What is all this Daylight-Saving Time nonsense about?
Whose great idea was it?
Like many of you, I get all discombobulated when this fake change of season rolls around. I learned long ago to “spring forward, fall back,” and I do remember to reset the old school clocks that don’t automatically reset themselves. Oh yes, and change the batteries in the smoke alarms.
But I don’t like the whole idea. It just messes with people, animals, commerce, airline schedules, and probably even plants.
I just read an article by Dave Mosher in The Business Insider that began: “Every year, many writers pen some form of this essay in irritated prose. Yet every year — actually, twice a year — we’re forced to continue partaking in the world’s dumbest ritual.”
See? Others agree!
Daylight-Saving Time (its proper name – not “Savings” as I’ve been saying for years) was created in WWI and implemented in 1942, during WWII, purportedly to decrease energy use, which somehow would make more resources available for the war effort. The thought was, if people don’t wake up in the dark, they won’t need to turn on lights.

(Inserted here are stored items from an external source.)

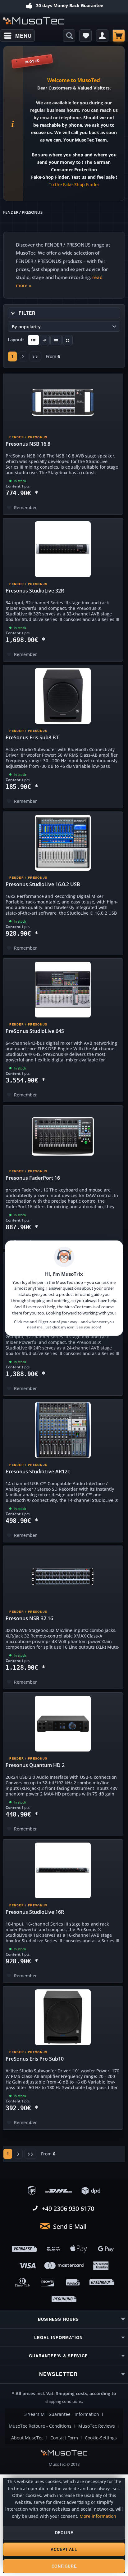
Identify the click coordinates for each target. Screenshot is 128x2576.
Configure (64, 2566)
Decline (64, 2532)
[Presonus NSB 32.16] (63, 1577)
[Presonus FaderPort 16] (63, 1136)
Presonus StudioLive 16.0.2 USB (43, 884)
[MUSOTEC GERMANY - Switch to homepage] (33, 20)
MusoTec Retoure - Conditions (40, 2426)
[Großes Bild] (45, 340)
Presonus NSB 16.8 (28, 443)
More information (98, 2516)
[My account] (102, 35)
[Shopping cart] (118, 35)
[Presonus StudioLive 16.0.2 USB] (63, 843)
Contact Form (64, 2438)
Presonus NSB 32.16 (29, 1618)
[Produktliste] (56, 340)
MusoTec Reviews (96, 2426)
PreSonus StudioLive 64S (35, 1031)
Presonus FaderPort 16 (33, 1177)
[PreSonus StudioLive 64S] (63, 989)
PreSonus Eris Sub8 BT (32, 737)
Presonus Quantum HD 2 (35, 1765)
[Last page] (35, 356)
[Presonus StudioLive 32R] (63, 549)
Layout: (16, 340)
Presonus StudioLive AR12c (38, 1471)
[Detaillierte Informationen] (33, 340)
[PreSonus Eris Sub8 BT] (63, 696)
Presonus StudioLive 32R (35, 590)
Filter (26, 313)
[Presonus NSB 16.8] (63, 402)
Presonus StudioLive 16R (35, 1912)
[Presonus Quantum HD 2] (63, 1724)
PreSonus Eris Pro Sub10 (35, 2058)
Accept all (64, 2549)
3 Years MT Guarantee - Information (61, 2414)
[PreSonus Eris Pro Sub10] (63, 2017)
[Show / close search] (69, 35)
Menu (23, 35)
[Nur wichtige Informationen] (67, 340)
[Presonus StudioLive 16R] (63, 1870)
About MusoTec (27, 2438)
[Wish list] (85, 35)
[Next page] (23, 356)
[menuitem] (17, 35)
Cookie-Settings (101, 2438)
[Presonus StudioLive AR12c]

OK, but if 12 hours later it gets dark at 5 p.m., I’m going to turn on lights at least an hour earlier than usual. So what’s the difference?
Some have thought DST was designed to make the mornings safer for kids who had to catch school buses in the dark. A great idea, yes, but here in Beaufort County, the kids have to get up Oh-dark-thirty anyway because we have different school start times and we can’t afford to buy more buses.
DST causes all sorts of problems. We are either early or late that first day – usually either for church or coffee with a friend- or even for work the next day.
I remember one time when I was kid, the head deacon at our church didn’t show up to take up the collection at the morning service. He arrived as everyone was leaving the building an hour later. He had forgotten to change his clock.
A former columnist for this paper, Margaret Griffin, wrote a couple of years ago about a change-over time when she worked in a county office in New Jersey. She told how two workers came into her office and reset her clock to 10 a.m. “Unfortunately, it was 2:30 p.m.,” she wrote.
But the workers insisted. They had been told at 9 a.m. to “go around and set all the County clocks to 10 a.m.” It just took a while to get to all of them.
My internal clock, set to whatever natural rhythms it perceives, tends to wake me up at 7:15 a.m. almost every day. For several days in a row, though, I’ve been awakened at 6:15 a.m. instead.
Yes, this was after the time change.
I know my brain was aware of this tomfoolery, but apparently it did not inform my body to adjust. Like always, that will take weeks.
A meme has been floating around social media that highlights the issue for our four-legged friends. In a caption above a photo of two adorable pups, the larger one says, “OK. Explain it again. It feels like five o’clock dinner time, but it’s really four o’clock?”
To which the other pup affirms, “This is BS” (my abbreviation).
I must say, I have to agree with the dogs.